Lymphatic vessels transport fluid against a pressure differential and often against the force of gravity. To accomplish this requires active pumping by the lymphatic vessels as well as contraction caused by the surrounding tissues. However, the mechanisms that regulate lymphatic pumping and lymphatic flow are not well understood.
The lymphatic endothelial cells (LEC), which line the interior of lymphatic vessels, are known to be sensitive to the mechanical forces they experience. These include fluid shear stress (FSS) caused by lymph flow, and circumferential stretch (CS) which varies as the vessels contract. We are studying the LEC response under mechanical forces simulating “normal” and “edemagenic” conditions, to illuminate the biochemical mechanisms by which the LEC modify contraction under these conditions. We aim to identify relevant regulation pathways that can lead to targeted intervention to prevent or reverse edema.

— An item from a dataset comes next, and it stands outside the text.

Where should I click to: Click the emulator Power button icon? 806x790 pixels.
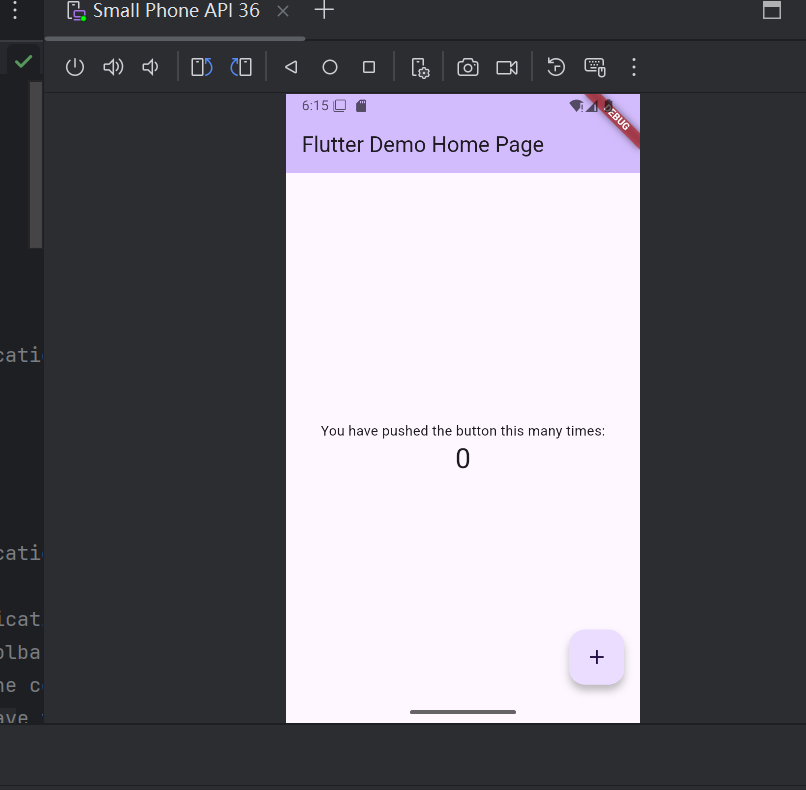click(75, 67)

Our approach is to culture isolated cells in bioreactors which can apply FSS and/or CS at physiologically-relevant levels. A variety of techniques will be used, including microfluidic chips and custom shear/stretch bioreactors. Fluorescence imaging and other modalities will be used to measure the biochemical signals produced by LEC under different conditions. This will give an indication of which regulatory pathways are involved in LEC regulation of lymphatic pumping in health and edema.